This trip more than anything made me believe that where you born in life is a HUGE part of the equation into where you end up in life. More than I thought before. This is just one of the harsh realities of life, and we have to be eternally grateful for making out well in the distribution curve

#3 Cheap 4G Data + Access to Mobile Phones

India according to the Economic Times has the cheapest mobile data in the world. While I was in India, I had a plan that gave me 200 GBS of data (shared across 4 lines) for 15 dollars. Per GB in India it costs, on average, 26 cents while in the US it costs 12 dollars. This is huge 🤯.

This is largely due to how competitive the Indian telecom market is. There are three big players: Reliance Jio, Vodafone Idea, and Airtel. Jio entered the market in 2016 and has undercut a lot of the profits of the other two players. All three currently are supplying data at very low margins and at an unsustainable rate that Vodafone is actually rumored to be going bankrupt.

■ PARTS OF THE EXERCISE ■
(1) Name every telecom company that the excerpt on cheap mobile data in India lists as a big player in the Indian market.
(2) Answer these questions from the excerpt on cheap mobile data in India:
(a) How much data did the writer's plan in India provide, and what did it cost?
(b) In what year did Jio enter the market?
(c) Which company is rumored to be going bankrupt?
(3) Summarize the excerpt on cheap mobile data in India in three sentences.

■ DATASET EXTRACT ■

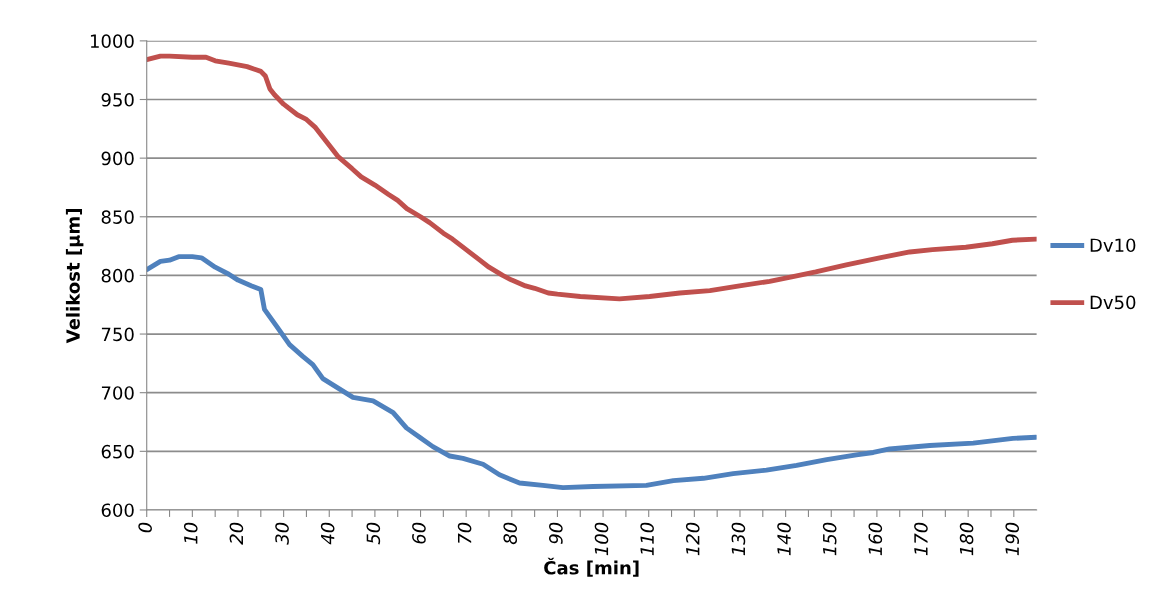 This screenshot has width=1170, height=610. Describe the element at coordinates (118, 452) in the screenshot. I see `y-tick-label: 650` at that location.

■ ANSWERS IN ORDER ■
(1) Reliance Jio, Vodafone Idea, Airtel

(2)
(a) 200 GB of data, shared across 4 lines, for 15 dollars.
(b) 2016.
(c) Vodafone.

(3) The trip convinced the writer that where a person is born plays a huge part in where that person ends up in life. According to the Economic Times, India has the cheapest mobile data in the world, averaging 26 cents per GB compared with 12 dollars in the US. This is largely due to a competitive telecom market in which Reliance Jio, Vodafone Idea, and Airtel all supply data at very low margins and at an unsustainable rate.